昨日買った花鉢が気になって朝の間に花壇へ下そうと試みたが、時間がなくて二、三の鉢だけを下した。矢張り草花は賑やかで人為的の臭味がなくていゝ。鉢植の植木は南画であり、草花は新画の趣である。・・・(芦田 均の昭和24年6月6日付の日記より)
同じ日の日記の後ろの方には「わずかの時間を利用して花鉢から
昭和24年といったら芦田が首相に就任した昭和23年の翌年。GHQの民政局(GS)と参謀第二部(G2)の勢力争いに巻き込まれて政権の座を追われた芦田でしたが(「昭電疑獄」)、その後も、リベラル勢力を取り込んだ中道政治を実現すべく奔走していました。そんな多忙な日々の中にあっても、政治家の業務と直接関係ないこと、いわば「あそび」にも時間を割いたのですね。

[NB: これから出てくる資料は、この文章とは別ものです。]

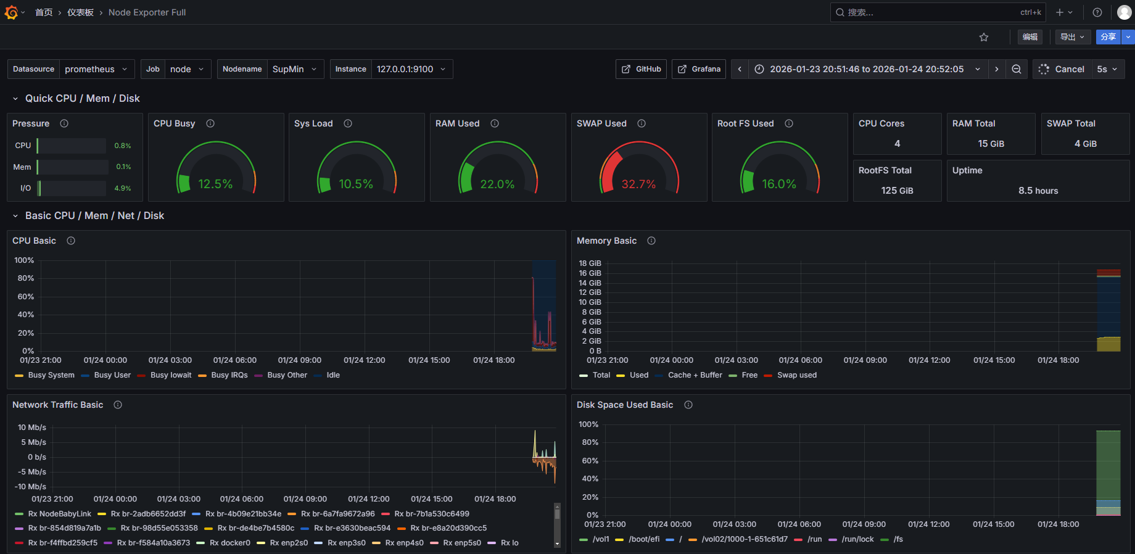This screenshot has height=554, width=1135.
Task: Toggle Busy System series in legend
Action: point(51,375)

芦田の日記には、「旅から帰った」「外国人や学生と話した(特に要人の外国人・学生とかではなく)」「よく休息した」「子どもと遊んだ」「将棋を指した」「著作の打ち合わせをした」「ゴルフをした」「草花を購入した」「展覧会を見に行った」「手紙を書いた」「本を読んだ」「映画を見た」・・・といった記述が頻繁にあります。膨大な日記を残したのも「あそび」(本業とは別の活動という意味で)を大切にした証でしょう。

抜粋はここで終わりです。